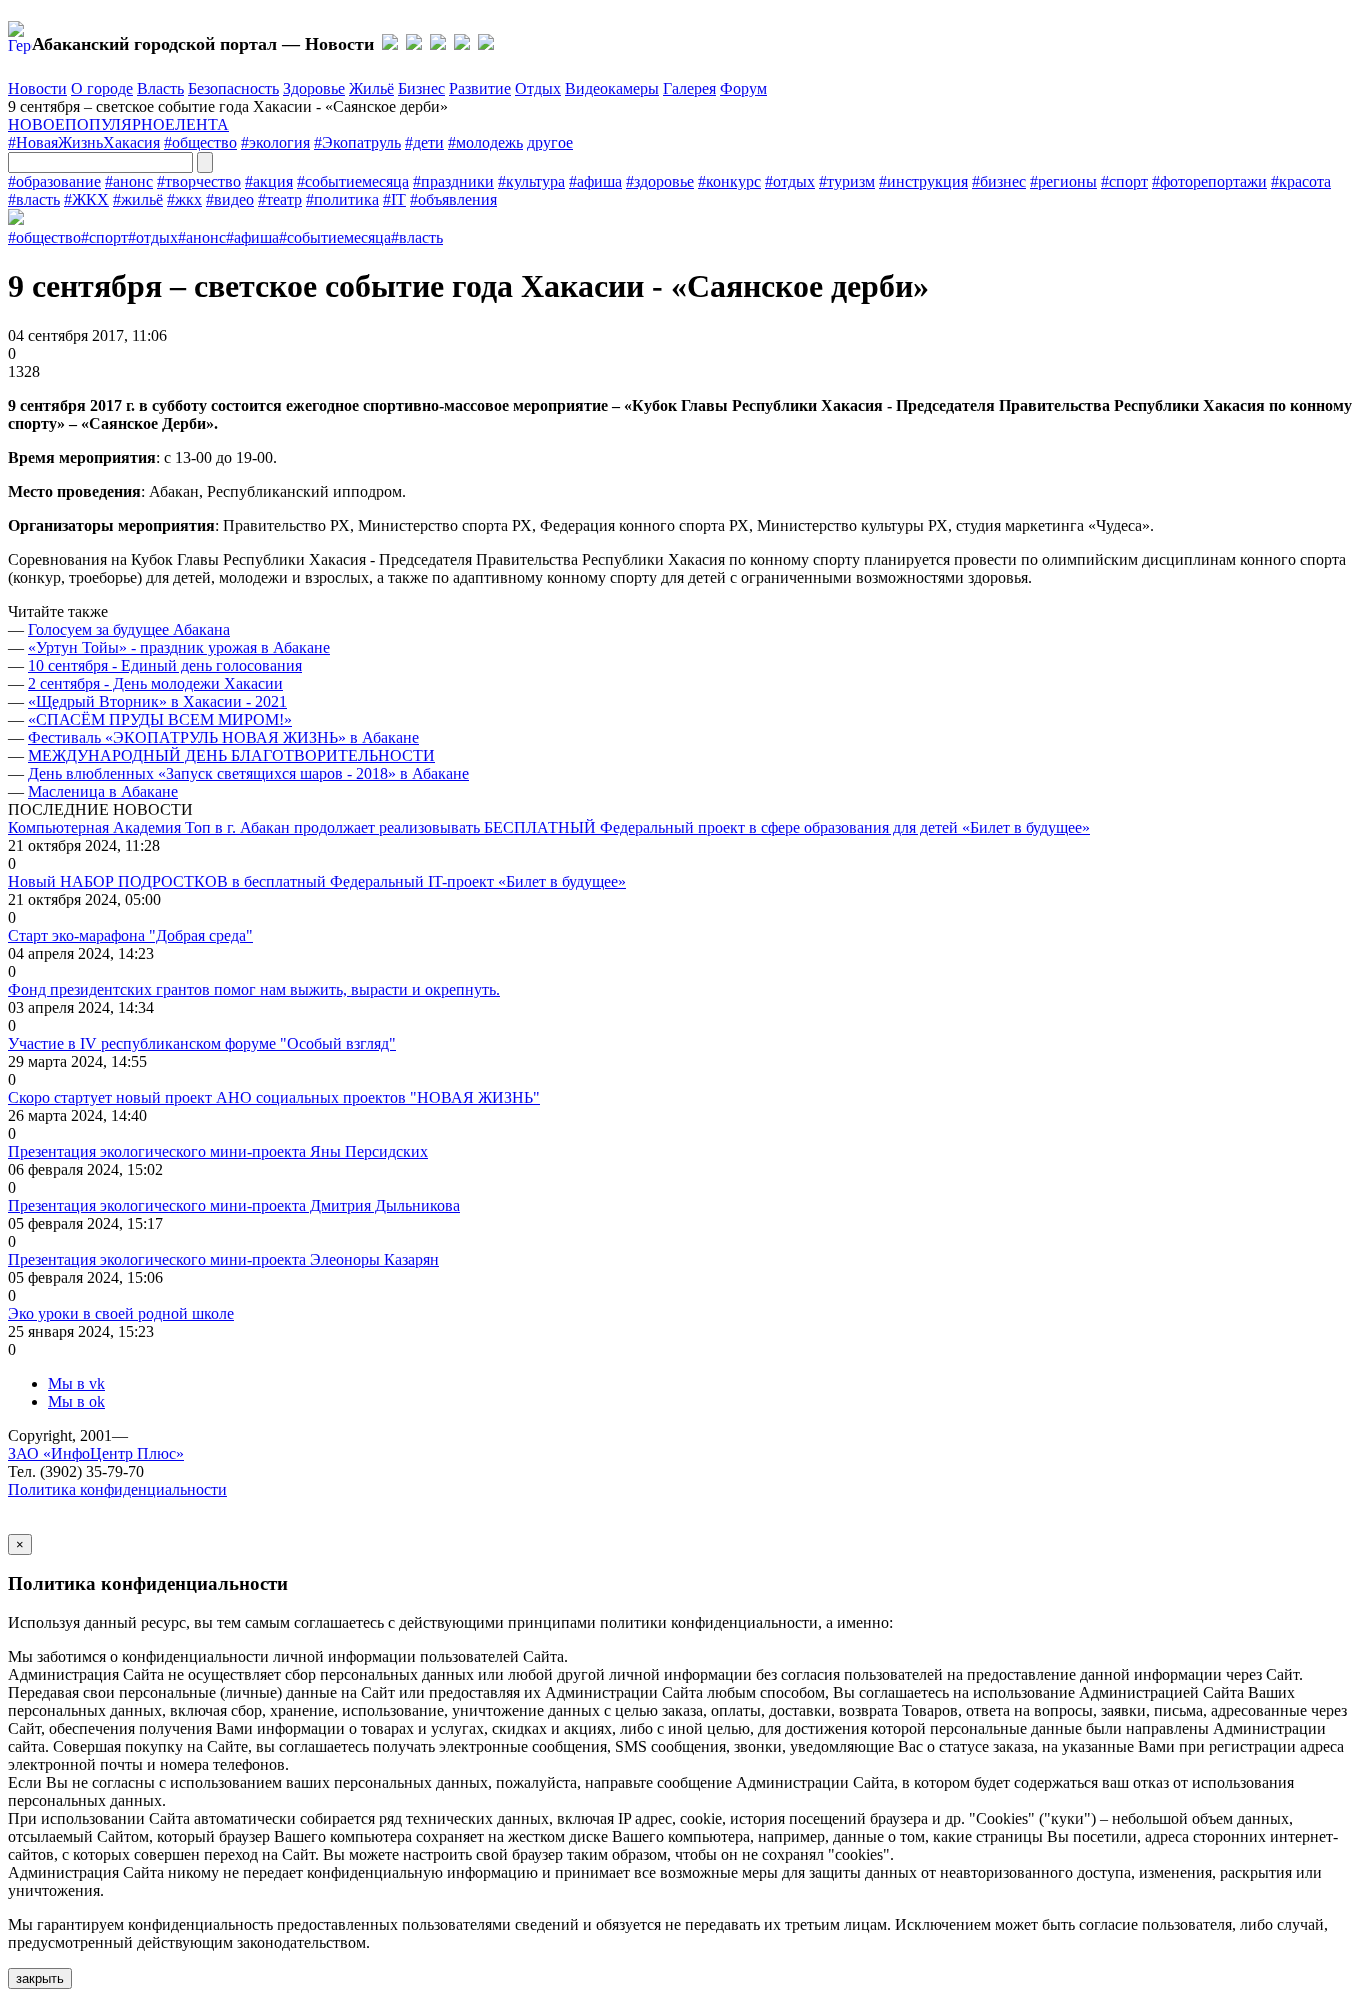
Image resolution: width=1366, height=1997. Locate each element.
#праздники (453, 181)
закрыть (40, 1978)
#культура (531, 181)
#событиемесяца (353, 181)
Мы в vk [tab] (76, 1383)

++++++

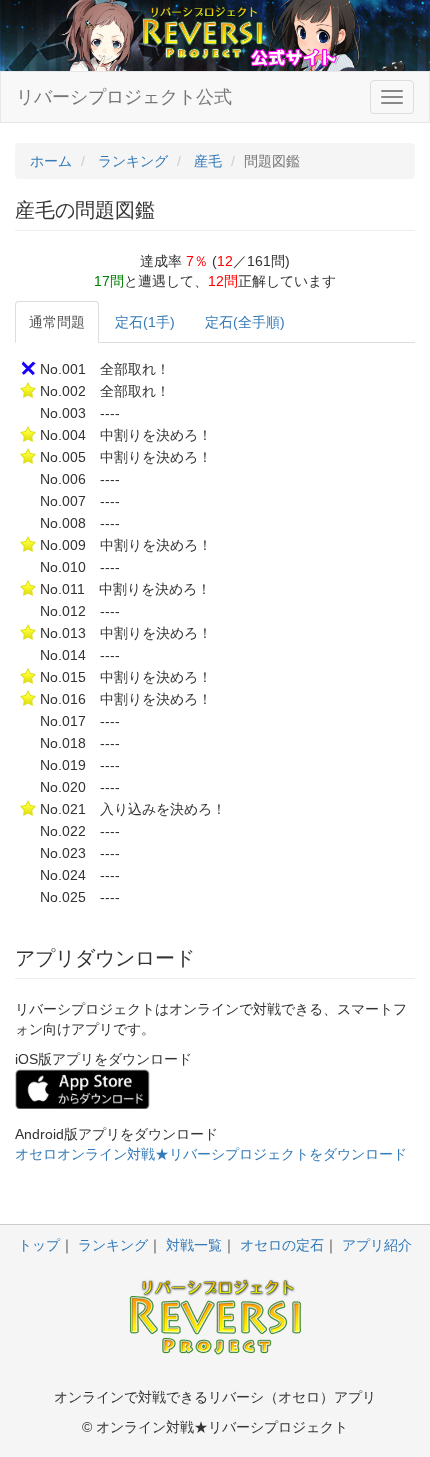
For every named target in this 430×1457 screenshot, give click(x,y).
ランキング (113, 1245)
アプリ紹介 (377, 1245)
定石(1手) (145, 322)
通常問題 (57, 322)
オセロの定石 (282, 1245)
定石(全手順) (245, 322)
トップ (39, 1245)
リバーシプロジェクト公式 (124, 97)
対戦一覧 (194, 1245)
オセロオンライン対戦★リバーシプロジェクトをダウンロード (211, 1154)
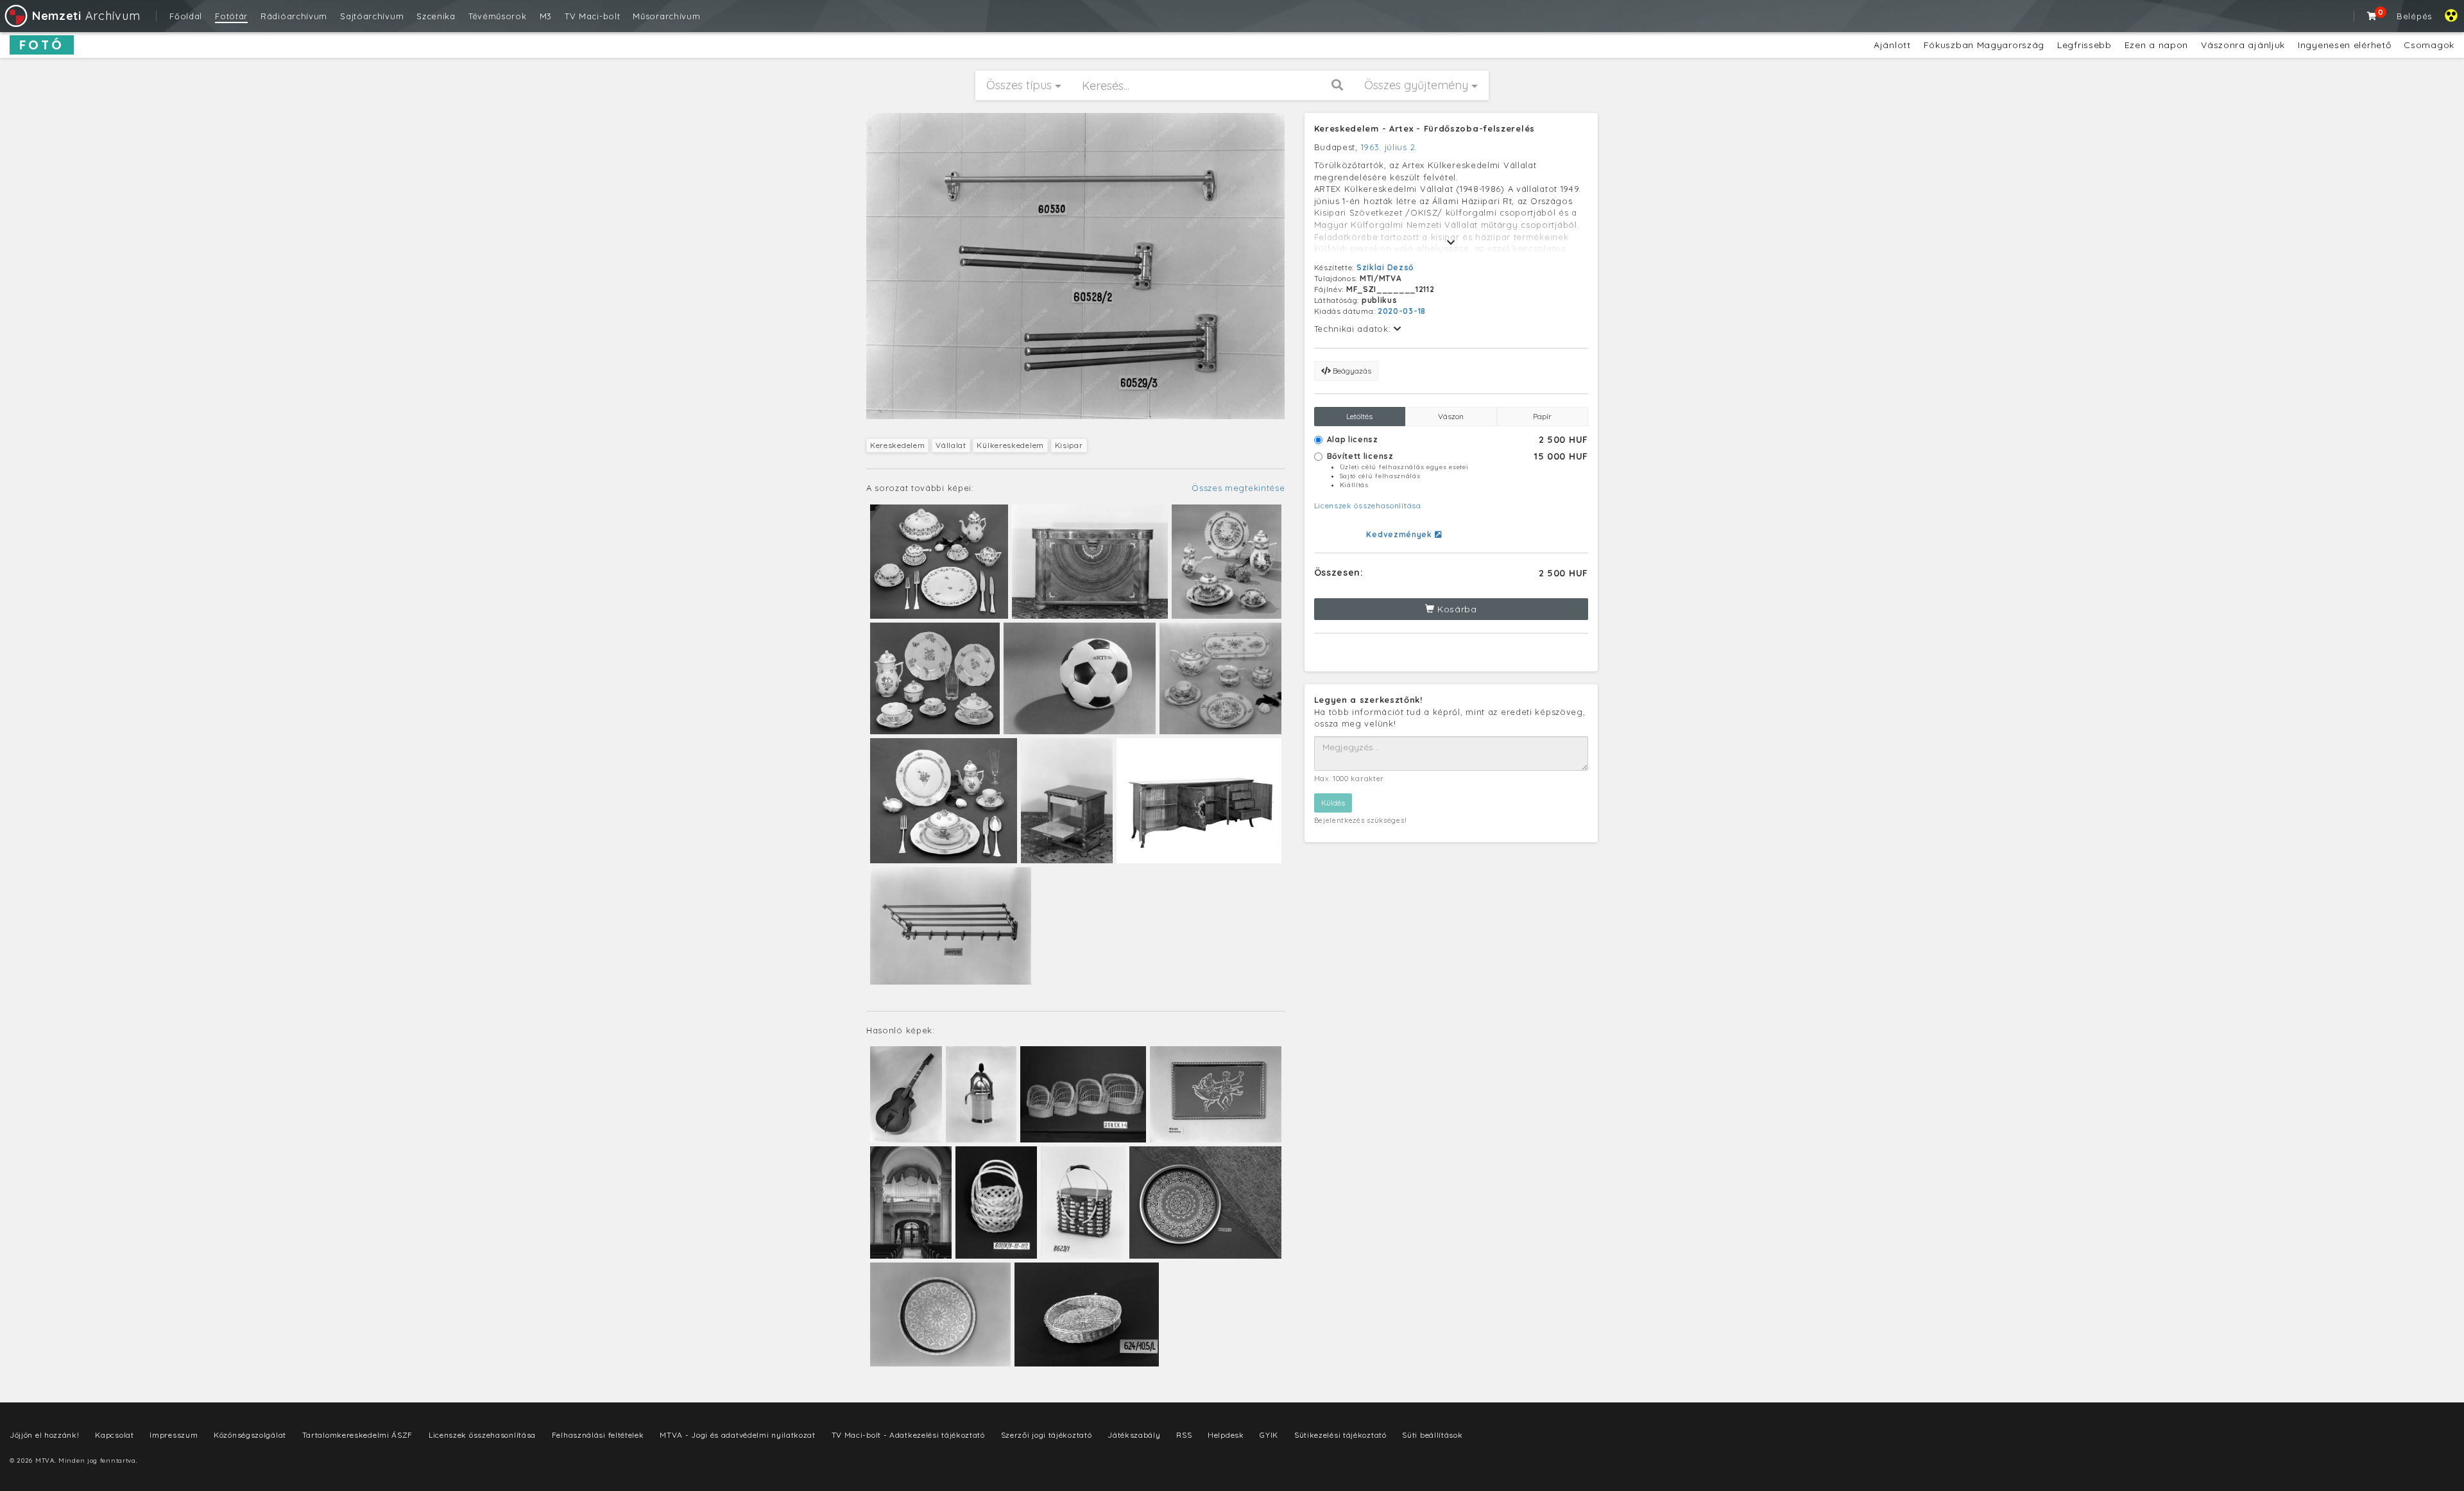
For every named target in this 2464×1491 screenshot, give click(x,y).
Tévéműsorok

++++++

Work instructions = From the line containing "オセロの定石 (282, 1245)" through the line containing "Tévéműsorok", copy every line above exactly, without pictures.

Exercise response =
オセロの定石 (282, 1245)
定石(全手順) (245, 322)
トップ (39, 1245)
リバーシプロジェクト公式 (124, 97)
対戦一覧 (194, 1245)
オセロオンライン対戦★リバーシプロジェクトをダウンロード (211, 1154)
For every named target in this 2464×1491 screenshot, give click(x,y).
Tévéműsorok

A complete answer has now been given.